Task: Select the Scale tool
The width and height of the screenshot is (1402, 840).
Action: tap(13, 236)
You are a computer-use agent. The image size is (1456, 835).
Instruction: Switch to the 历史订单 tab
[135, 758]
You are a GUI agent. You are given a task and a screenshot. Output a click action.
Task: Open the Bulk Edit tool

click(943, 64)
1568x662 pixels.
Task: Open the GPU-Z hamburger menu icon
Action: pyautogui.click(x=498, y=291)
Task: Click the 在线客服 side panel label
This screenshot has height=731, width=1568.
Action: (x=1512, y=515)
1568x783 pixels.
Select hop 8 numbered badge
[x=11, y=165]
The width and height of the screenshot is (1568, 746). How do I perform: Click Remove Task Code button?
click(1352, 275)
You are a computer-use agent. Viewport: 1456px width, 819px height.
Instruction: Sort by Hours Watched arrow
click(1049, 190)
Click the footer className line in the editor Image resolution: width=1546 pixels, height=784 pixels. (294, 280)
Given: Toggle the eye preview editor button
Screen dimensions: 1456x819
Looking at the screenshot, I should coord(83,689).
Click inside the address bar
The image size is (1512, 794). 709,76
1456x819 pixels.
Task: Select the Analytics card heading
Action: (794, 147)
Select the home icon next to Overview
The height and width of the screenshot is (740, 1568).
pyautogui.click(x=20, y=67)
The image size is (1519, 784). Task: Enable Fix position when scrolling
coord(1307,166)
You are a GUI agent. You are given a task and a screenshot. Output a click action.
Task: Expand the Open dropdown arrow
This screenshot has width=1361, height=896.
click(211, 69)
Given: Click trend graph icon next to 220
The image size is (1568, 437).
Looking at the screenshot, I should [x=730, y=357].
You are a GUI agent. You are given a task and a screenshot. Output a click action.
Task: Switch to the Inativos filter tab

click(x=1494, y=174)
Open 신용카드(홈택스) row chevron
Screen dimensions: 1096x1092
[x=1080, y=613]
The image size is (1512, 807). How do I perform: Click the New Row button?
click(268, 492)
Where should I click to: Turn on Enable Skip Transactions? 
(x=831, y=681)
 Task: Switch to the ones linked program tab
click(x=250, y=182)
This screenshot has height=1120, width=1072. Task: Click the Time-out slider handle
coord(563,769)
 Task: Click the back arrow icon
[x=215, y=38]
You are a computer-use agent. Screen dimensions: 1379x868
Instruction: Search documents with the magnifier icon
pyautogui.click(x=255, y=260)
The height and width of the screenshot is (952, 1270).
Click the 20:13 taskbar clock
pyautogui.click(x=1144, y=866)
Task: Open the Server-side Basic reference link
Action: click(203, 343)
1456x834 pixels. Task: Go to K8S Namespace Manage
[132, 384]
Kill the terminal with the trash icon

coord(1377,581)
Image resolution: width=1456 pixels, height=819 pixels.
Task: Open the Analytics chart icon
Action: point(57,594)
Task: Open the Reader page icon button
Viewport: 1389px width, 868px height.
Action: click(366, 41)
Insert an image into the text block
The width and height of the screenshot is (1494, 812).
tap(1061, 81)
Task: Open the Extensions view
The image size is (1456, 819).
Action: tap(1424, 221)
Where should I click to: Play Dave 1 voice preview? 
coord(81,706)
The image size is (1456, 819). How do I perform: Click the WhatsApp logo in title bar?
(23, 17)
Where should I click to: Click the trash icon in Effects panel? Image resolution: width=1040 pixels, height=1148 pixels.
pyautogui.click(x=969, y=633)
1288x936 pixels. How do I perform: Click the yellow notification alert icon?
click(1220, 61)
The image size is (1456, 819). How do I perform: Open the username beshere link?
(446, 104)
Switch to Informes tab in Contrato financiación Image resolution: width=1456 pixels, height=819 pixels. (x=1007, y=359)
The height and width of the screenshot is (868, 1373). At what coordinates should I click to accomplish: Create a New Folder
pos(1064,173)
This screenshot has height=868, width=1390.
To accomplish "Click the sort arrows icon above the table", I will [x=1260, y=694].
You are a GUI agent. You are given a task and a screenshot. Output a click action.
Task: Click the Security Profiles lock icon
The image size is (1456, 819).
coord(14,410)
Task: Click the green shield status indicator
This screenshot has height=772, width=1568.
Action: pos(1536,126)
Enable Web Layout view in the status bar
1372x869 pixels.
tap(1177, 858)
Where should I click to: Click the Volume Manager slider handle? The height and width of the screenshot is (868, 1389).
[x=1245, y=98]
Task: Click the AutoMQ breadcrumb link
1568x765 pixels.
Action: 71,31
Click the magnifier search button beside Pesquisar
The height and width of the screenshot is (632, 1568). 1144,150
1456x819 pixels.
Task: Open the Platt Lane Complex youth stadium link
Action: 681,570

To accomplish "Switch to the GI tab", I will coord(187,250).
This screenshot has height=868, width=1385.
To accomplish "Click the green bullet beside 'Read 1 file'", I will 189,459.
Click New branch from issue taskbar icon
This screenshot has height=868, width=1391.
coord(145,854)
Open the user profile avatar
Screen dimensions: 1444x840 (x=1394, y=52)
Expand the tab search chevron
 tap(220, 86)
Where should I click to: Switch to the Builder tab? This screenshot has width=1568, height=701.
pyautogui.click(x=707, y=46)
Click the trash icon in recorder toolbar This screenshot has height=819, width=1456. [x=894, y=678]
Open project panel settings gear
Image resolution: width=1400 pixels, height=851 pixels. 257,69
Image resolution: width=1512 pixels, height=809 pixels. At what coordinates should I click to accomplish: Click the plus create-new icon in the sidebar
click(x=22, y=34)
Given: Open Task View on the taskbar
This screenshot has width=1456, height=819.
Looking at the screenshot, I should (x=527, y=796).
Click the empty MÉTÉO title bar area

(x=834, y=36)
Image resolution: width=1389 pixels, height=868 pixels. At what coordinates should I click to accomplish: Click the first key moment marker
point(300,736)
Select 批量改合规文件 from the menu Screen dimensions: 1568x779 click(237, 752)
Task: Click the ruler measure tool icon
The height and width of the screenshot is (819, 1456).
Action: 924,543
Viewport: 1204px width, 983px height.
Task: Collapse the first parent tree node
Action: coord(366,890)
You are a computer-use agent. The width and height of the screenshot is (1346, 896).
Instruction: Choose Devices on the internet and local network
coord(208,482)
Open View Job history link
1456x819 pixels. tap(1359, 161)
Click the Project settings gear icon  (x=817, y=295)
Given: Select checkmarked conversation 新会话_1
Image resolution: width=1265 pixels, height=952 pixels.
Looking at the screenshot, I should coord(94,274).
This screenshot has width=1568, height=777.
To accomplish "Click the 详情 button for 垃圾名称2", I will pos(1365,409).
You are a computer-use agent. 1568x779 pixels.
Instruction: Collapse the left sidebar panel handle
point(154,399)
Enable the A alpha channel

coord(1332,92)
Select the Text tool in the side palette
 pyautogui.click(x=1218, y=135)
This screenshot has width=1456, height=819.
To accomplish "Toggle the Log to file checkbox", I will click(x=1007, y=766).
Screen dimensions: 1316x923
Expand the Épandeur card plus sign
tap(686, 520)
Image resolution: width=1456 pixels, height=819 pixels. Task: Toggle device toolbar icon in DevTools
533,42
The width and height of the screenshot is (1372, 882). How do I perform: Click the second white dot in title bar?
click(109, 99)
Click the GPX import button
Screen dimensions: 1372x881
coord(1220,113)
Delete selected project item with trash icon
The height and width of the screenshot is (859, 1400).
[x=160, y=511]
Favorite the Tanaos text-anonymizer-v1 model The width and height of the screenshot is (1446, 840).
• • •
Exercise — Give a word-for-word restatement of every record.

Finished exercise —
Task: Select the Scale tool
The width and height of the screenshot is (1402, 840).
Action: tap(13, 236)
You are a computer-use agent. The image size is (1456, 835).
Instruction: Switch to the 历史订单 tab
[135, 758]
You are a GUI agent. You are given a task and a screenshot. Output a click action.
Task: Open the Bulk Edit tool

click(943, 64)
1568x662 pixels.
Task: Open the GPU-Z hamburger menu icon
Action: pyautogui.click(x=498, y=291)
Task: Click the 在线客服 side panel label
This screenshot has height=731, width=1568.
Action: (x=1512, y=515)
1568x783 pixels.
Select hop 8 numbered badge
[x=11, y=165]
The width and height of the screenshot is (1568, 746). How do I perform: Click Remove Task Code button?
click(1352, 275)
You are a computer-use agent. Viewport: 1456px width, 819px height.
Instruction: Sort by Hours Watched arrow
click(1049, 190)
Click the footer className line in the editor Image resolution: width=1546 pixels, height=784 pixels. (294, 280)
Given: Toggle the eye preview editor button
Screen dimensions: 1456x819
Looking at the screenshot, I should coord(83,689).
Click inside the address bar
The image size is (1512, 794). 709,76
1456x819 pixels.
Task: Select the Analytics card heading
Action: (794, 147)
Select the home icon next to Overview
The height and width of the screenshot is (740, 1568).
pyautogui.click(x=20, y=67)
The image size is (1519, 784). Task: Enable Fix position when scrolling
coord(1307,166)
You are a GUI agent. You are given a task and a screenshot. Output a click action.
Task: Expand the Open dropdown arrow
This screenshot has width=1361, height=896.
click(211, 69)
Given: Click trend graph icon next to 220
The image size is (1568, 437).
Looking at the screenshot, I should [x=730, y=357].
You are a GUI agent. You are given a task and a screenshot. Output a click action.
Task: Switch to the Inativos filter tab

click(x=1494, y=174)
Open 신용카드(홈택스) row chevron
Screen dimensions: 1096x1092
[x=1080, y=613]
The image size is (1512, 807). How do I perform: Click the New Row button?
click(268, 492)
Where should I click to: Turn on Enable Skip Transactions? 
(x=831, y=681)
 Task: Switch to the ones linked program tab
click(x=250, y=182)
This screenshot has height=1120, width=1072. Task: Click the Time-out slider handle
coord(563,769)
 Task: Click the back arrow icon
[x=215, y=38]
You are a computer-use agent. Screen dimensions: 1379x868
Instruction: Search documents with the magnifier icon
pyautogui.click(x=255, y=260)
The height and width of the screenshot is (952, 1270).
Click the 20:13 taskbar clock
pyautogui.click(x=1144, y=866)
Task: Open the Server-side Basic reference link
Action: click(203, 343)
1456x834 pixels. Task: Go to K8S Namespace Manage
[132, 384]
Kill the terminal with the trash icon

coord(1377,581)
Image resolution: width=1456 pixels, height=819 pixels.
Task: Open the Analytics chart icon
Action: point(57,594)
Task: Open the Reader page icon button
Viewport: 1389px width, 868px height.
Action: click(366, 41)
Insert an image into the text block
The width and height of the screenshot is (1494, 812).
tap(1061, 81)
Task: Open the Extensions view
The image size is (1456, 819).
Action: tap(1424, 221)
Where should I click to: Play Dave 1 voice preview? 
coord(81,706)
The image size is (1456, 819). How do I perform: Click the WhatsApp logo in title bar?
(23, 17)
Where should I click to: Click the trash icon in Effects panel? Image resolution: width=1040 pixels, height=1148 pixels.
pyautogui.click(x=969, y=633)
1288x936 pixels. How do I perform: Click the yellow notification alert icon?
click(1220, 61)
The image size is (1456, 819). How do I perform: Open the username beshere link?
(446, 104)
Switch to Informes tab in Contrato financiación Image resolution: width=1456 pixels, height=819 pixels. (x=1007, y=359)
The height and width of the screenshot is (868, 1373). At what coordinates should I click to accomplish: Create a New Folder
pos(1064,173)
This screenshot has height=868, width=1390.
To accomplish "Click the sort arrows icon above the table", I will [x=1260, y=694].
You are a GUI agent. You are given a task and a screenshot. Output a click action.
Task: Click the Security Profiles lock icon
The image size is (1456, 819).
coord(14,410)
Task: Click the green shield status indicator
This screenshot has height=772, width=1568.
Action: pos(1536,126)
Enable Web Layout view in the status bar
1372x869 pixels.
tap(1177, 858)
Where should I click to: Click the Volume Manager slider handle? The height and width of the screenshot is (868, 1389).
[x=1245, y=98]
Task: Click the AutoMQ breadcrumb link
1568x765 pixels.
Action: 71,31
Click the magnifier search button beside Pesquisar
The height and width of the screenshot is (632, 1568). 1144,150
1456x819 pixels.
Task: Open the Platt Lane Complex youth stadium link
Action: 681,570

To accomplish "Switch to the GI tab", I will coord(187,250).
This screenshot has height=868, width=1385.
To accomplish "Click the green bullet beside 'Read 1 file'", I will 189,459.
Click New branch from issue taskbar icon
This screenshot has height=868, width=1391.
coord(145,854)
Open the user profile avatar
Screen dimensions: 1444x840 (x=1394, y=52)
Expand the tab search chevron
 tap(220, 86)
Where should I click to: Switch to the Builder tab? This screenshot has width=1568, height=701.
pyautogui.click(x=707, y=46)
Click the trash icon in recorder toolbar This screenshot has height=819, width=1456. [x=894, y=678]
Open project panel settings gear
Image resolution: width=1400 pixels, height=851 pixels. 257,69
Image resolution: width=1512 pixels, height=809 pixels. At what coordinates should I click to accomplish: Click the plus create-new icon in the sidebar
click(x=22, y=34)
Given: Open Task View on the taskbar
This screenshot has width=1456, height=819.
Looking at the screenshot, I should (x=527, y=796).
Click the empty MÉTÉO title bar area

(x=834, y=36)
Image resolution: width=1389 pixels, height=868 pixels. At what coordinates should I click to accomplish: Click the first key moment marker
point(300,736)
Select 批量改合规文件 from the menu Screen dimensions: 1568x779 click(237, 752)
Task: Click the ruler measure tool icon
The height and width of the screenshot is (819, 1456).
Action: 924,543
Viewport: 1204px width, 983px height.
Task: Collapse the first parent tree node
Action: coord(366,890)
You are a computer-use agent. The width and height of the screenshot is (1346, 896).
Instruction: Choose Devices on the internet and local network
coord(208,482)
Open View Job history link
1456x819 pixels. tap(1359, 161)
Click the Project settings gear icon  (x=817, y=295)
Given: Select checkmarked conversation 新会话_1
Image resolution: width=1265 pixels, height=952 pixels.
Looking at the screenshot, I should coord(94,274).
This screenshot has width=1568, height=777.
To accomplish "Click the 详情 button for 垃圾名称2", I will pos(1365,409).
You are a computer-use agent. 1568x779 pixels.
Instruction: Collapse the left sidebar panel handle
point(154,399)
Enable the A alpha channel

coord(1332,92)
Select the Text tool in the side palette
 pyautogui.click(x=1218, y=135)
This screenshot has width=1456, height=819.
To accomplish "Toggle the Log to file checkbox", I will click(x=1007, y=766).
Screen dimensions: 1316x923
Expand the Épandeur card plus sign
tap(686, 520)
Image resolution: width=1456 pixels, height=819 pixels. Task: Toggle device toolbar icon in DevTools
533,42
The width and height of the screenshot is (1372, 882). How do I perform: Click the second white dot in title bar?
click(109, 99)
Click the GPX import button
Screen dimensions: 1372x881
coord(1220,113)
Delete selected project item with trash icon
The height and width of the screenshot is (859, 1400).
[x=160, y=511]
Favorite the Tanaos text-anonymizer-v1 model The width and height of the screenshot is (1446, 840).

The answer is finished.